SEA LICE & Mortalities: “We have absolutely no problem whatsoever in being completely open and transparent with that data” – SSPO at Scotland’s Parliament Inquiry

David Sandison, general manager of the Scottish Salmon Producers’ Organisation (SSPO), gave a commitment at a February 6, 2018 meeting of Holyrood’ [Scotland’s Parliament]’s Environment, Climate Change and Land Reform (ECCLR) Committee, that the farmed salmon industry would “from hereon” publish data on sea lice and fish mortality.

“From hereon forthwith we will be publishing all data associated with sea lice counts on a farm-by-farm basis.”

Mr Sandison was speaking as a witness at a Scottish Parliament inquiry into the effects of salmon farming on the environment: Mr Sandison told members of the Scottish Parliament (MSPs): “We understand and acknowledge that there are gaps in data and we could definitely enhance that further.

He said: “I’d like to confirm for the committee’s benefit and the wider public, the industry has been chasing for a long time now about supplying information on sea lice numbers in the farms in Scotland, and I can confirm that from hereon forthwith we will be publishing all data associated with sea lice counts on farms on a farm-by-farm basis in Scotland. This backs up the decision of the industry SSPO board that was taken in November last year and is now in the public domain.

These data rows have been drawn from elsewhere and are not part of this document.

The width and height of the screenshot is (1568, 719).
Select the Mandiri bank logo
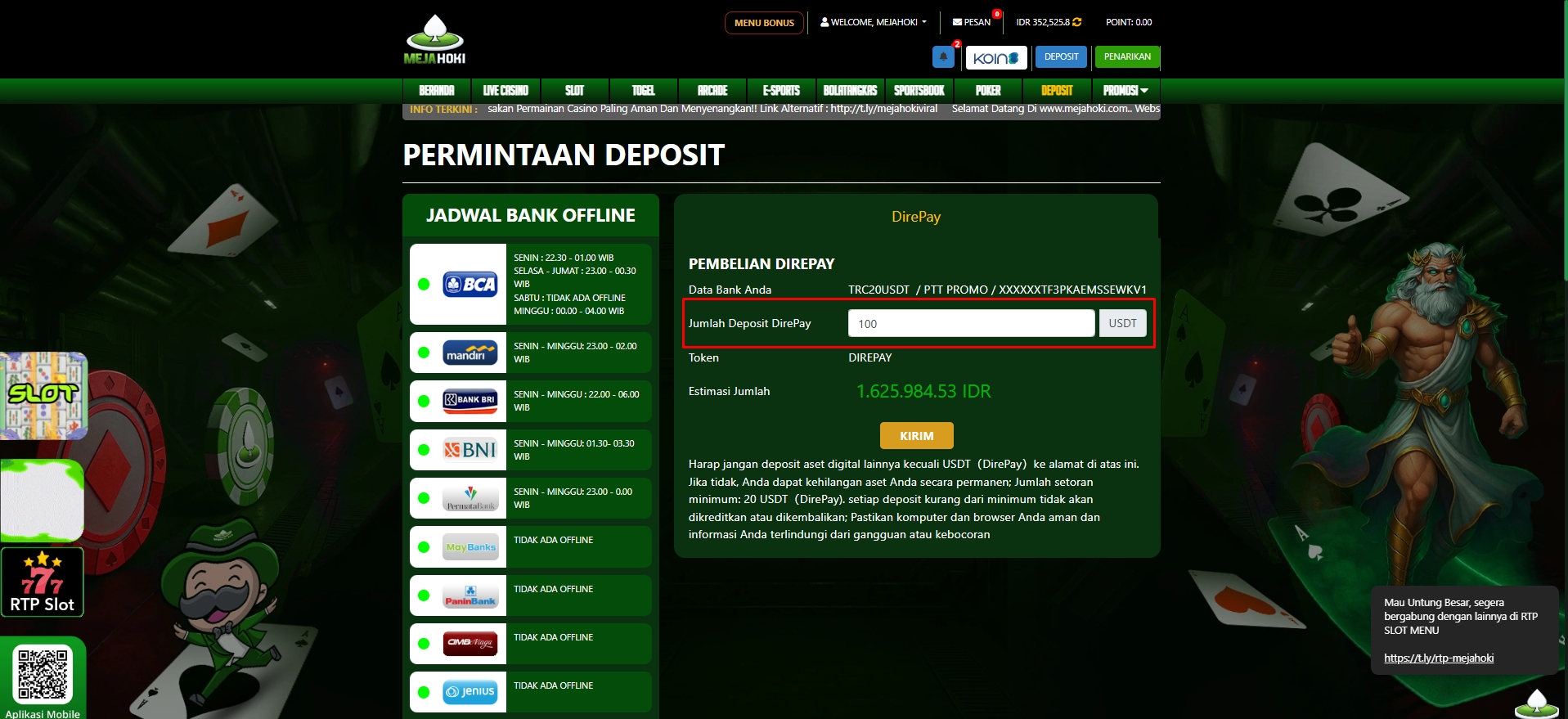point(470,353)
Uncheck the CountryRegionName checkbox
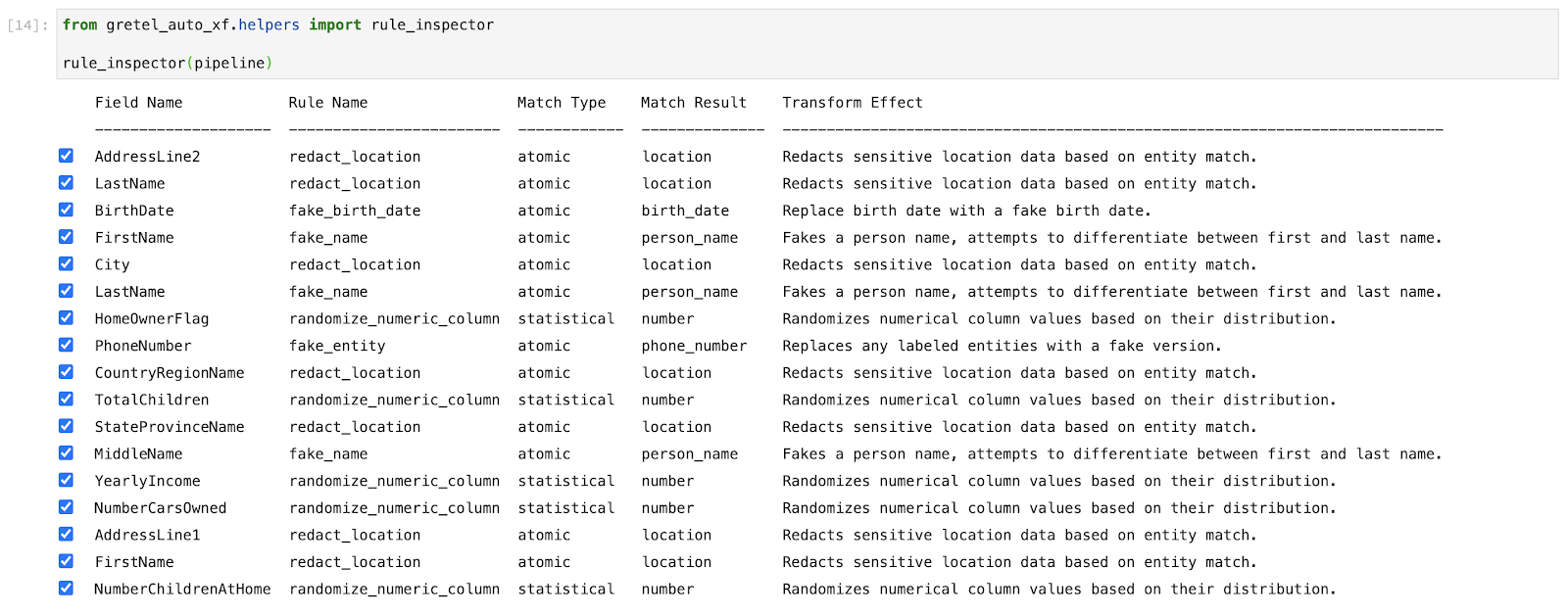The image size is (1568, 615). click(x=66, y=372)
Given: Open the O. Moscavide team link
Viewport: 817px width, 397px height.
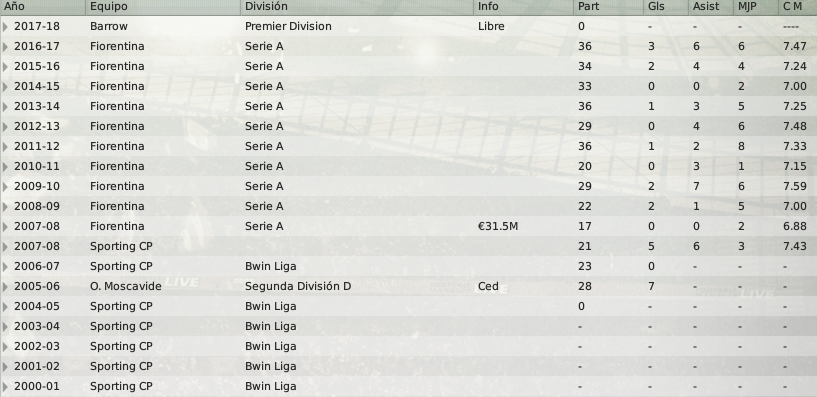Looking at the screenshot, I should tap(126, 287).
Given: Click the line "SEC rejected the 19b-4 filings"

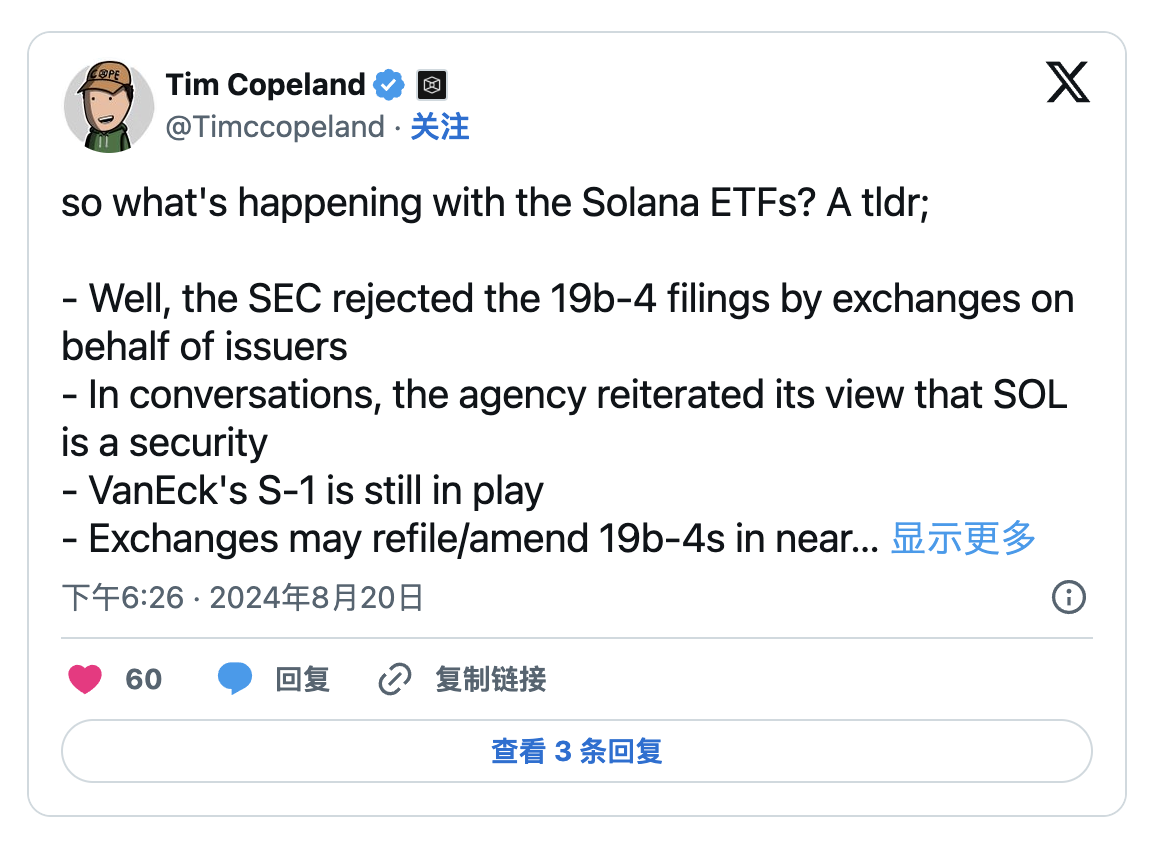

When asked by committee chairman Graeme Dey MSP why the organisation has made this decision, Mr Sandison said:

“We believe that we need to move the debate forward […] We hear all the arguments, we hear all the background noise, but we want to have a proper, open, honest dialogue about the actual status of farmed sites in Scotland and if we feel, or if people feel, that that data can be of use to the scientific and research community and can move us forward, then fine.

“We have absolutely no problem whatsoever in being completely open and transparent with that data. There’s nothing whatsoever that we wish to hide away.”

Mr Sandison said farm level mortality data would also be published. He added the SSPO was “very happy to look at what we can provide that would help the debate”.